'''
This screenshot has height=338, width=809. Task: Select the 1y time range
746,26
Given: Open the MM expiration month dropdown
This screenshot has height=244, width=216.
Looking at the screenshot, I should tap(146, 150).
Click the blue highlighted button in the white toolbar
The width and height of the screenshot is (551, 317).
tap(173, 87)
'''
■ Exercise details:
Write out each line exactly, starting with the line that contains "Given: Open the MM expiration month dropdown" and stopping after the last line of the data.

■ Response area:
Given: Open the MM expiration month dropdown
This screenshot has height=244, width=216.
Looking at the screenshot, I should tap(146, 150).
Click the blue highlighted button in the white toolbar
The width and height of the screenshot is (551, 317).
tap(173, 87)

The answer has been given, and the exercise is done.